Fidelity, which currently has more than $250 billion in ETF assets under administration, said each of the new ETFs will be competitively priced with total expense ratios of just 0.29%. Individual investors and advisors will also be able to purchase each of the new ETFs commission-free online through one of Fidelity’s brokerage platforms.
“Fidelity has been executing on its ETF strategy for some time, and our success can be seen in the one quarter of a trillion dollars in ETF assets under administration that customers have entrusted to us, representing about 11% of all U.S.-domiciled ETF assets,” said Anthony Rochte, president of SelectCo, the Boston-based company’s dedicated sector investing and ETF services division, in a statement.

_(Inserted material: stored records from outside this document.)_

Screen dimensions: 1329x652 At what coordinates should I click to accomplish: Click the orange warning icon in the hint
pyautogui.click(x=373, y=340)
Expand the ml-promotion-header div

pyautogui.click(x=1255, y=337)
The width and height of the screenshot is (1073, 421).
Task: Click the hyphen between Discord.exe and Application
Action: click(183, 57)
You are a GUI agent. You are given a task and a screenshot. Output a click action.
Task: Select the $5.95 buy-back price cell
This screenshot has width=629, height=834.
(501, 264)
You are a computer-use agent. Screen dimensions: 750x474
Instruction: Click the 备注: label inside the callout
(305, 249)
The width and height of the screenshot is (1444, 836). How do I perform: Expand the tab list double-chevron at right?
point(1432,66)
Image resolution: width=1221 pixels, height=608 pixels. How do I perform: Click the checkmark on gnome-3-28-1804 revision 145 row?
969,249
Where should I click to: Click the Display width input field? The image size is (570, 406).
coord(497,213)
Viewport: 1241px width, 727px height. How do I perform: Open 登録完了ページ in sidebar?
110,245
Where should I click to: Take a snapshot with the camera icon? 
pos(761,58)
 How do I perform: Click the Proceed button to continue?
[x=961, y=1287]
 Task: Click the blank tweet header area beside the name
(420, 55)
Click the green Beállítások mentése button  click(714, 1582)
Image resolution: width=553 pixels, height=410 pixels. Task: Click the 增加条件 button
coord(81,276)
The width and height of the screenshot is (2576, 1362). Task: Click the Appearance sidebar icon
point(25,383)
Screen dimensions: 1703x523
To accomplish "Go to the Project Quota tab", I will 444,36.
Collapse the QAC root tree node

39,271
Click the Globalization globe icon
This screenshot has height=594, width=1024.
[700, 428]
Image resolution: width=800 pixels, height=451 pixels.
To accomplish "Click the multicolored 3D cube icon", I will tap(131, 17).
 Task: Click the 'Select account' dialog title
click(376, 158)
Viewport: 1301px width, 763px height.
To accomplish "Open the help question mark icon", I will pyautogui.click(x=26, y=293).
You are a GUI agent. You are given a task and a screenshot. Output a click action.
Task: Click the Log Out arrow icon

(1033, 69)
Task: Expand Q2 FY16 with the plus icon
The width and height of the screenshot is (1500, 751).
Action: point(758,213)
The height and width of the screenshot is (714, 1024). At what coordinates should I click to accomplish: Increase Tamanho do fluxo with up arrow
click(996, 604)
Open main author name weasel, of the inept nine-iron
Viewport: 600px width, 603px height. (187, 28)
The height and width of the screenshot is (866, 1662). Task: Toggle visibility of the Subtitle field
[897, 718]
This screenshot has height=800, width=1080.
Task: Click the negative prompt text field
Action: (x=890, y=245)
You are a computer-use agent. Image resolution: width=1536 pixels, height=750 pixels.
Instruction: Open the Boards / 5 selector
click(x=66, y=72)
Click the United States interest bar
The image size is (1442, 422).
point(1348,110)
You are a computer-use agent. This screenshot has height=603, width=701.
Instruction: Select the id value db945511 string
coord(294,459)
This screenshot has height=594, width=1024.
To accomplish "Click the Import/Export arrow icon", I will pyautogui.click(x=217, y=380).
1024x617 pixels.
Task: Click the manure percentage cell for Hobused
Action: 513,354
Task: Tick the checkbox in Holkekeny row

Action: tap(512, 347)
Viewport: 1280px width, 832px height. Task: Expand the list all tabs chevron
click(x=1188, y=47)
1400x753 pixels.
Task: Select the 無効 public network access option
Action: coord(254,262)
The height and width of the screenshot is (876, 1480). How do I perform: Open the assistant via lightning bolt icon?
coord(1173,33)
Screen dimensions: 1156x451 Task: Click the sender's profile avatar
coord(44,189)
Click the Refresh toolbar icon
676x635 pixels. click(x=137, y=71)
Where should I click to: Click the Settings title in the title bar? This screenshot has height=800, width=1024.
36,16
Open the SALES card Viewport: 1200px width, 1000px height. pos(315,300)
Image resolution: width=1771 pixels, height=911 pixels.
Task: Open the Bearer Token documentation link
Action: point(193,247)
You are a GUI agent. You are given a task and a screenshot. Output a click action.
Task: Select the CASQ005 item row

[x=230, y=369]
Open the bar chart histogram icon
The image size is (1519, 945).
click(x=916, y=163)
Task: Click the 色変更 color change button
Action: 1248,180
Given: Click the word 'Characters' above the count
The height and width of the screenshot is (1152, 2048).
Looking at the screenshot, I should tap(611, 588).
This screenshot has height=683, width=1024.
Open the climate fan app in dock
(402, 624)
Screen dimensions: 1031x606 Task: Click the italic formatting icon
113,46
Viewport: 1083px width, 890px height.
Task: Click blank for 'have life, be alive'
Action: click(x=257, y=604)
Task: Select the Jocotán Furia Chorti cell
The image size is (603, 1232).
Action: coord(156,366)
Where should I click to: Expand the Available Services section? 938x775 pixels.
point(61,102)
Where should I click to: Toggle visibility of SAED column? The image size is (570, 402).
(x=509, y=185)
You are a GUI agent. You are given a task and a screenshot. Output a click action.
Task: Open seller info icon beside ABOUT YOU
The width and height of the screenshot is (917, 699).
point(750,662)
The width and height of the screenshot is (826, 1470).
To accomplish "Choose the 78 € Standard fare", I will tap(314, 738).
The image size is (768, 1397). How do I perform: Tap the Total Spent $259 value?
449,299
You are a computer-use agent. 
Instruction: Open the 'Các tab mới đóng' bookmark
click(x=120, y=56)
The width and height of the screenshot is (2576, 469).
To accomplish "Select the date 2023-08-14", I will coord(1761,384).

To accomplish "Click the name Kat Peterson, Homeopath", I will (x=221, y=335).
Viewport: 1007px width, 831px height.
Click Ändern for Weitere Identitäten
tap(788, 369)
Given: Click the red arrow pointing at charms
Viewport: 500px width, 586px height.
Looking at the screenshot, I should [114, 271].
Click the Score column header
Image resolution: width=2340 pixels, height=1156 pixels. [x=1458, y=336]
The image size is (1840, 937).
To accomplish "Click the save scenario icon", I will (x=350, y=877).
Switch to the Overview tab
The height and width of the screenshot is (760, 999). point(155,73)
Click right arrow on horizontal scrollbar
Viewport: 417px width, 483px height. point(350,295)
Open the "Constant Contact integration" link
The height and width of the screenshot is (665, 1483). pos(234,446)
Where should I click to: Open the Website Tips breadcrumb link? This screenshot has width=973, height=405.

“Launching the six factor-based ETFs reinforces our commitment to expanding Fidelity’s ETF investment manufacturing capabilities, while delivering an exceptional customer experience that is centered on providing choice, value and expertise,” Rochte added.
Once the six new factor-based ETFs are launched, customers will have access to 91 commission-free ETFs, including three Fidelity actively managed bond ETFs, 11 Fidelity passive equity sector ETFs, Fidelity ONEQ, and 70 passive iShares ETFs, the company said.
“Factor-based investing is one of the fastest growing areas of the ETF industry and an area where we believe our proven research capabilities and experience can add value for our customers,” said Joe DeSantis, chief investment officer in Fidelity’s Equity division.
“For nearly a decade, Fidelity’s quantitative research team has been working collaboratively with our portfolio managers and fundamental analysts to develop factor models that incorporate what we believe are the best stock drivers from both fundamental and quantitative perspectives,” DeSantis said. “We are now making this expertise available directly to our customers through our new ETFs. ”
With more than $250 billion in net inflows over the past five years, factor-based or “smart beta” ETFs now represent approximately $487 billion of the $2.3 trillion U.S. ETF market.
Of the more than $250 billion in ETF assets under administration on Fidelity’s platform, approximately $62 billion are in factor-based ETFs, DeSantis said.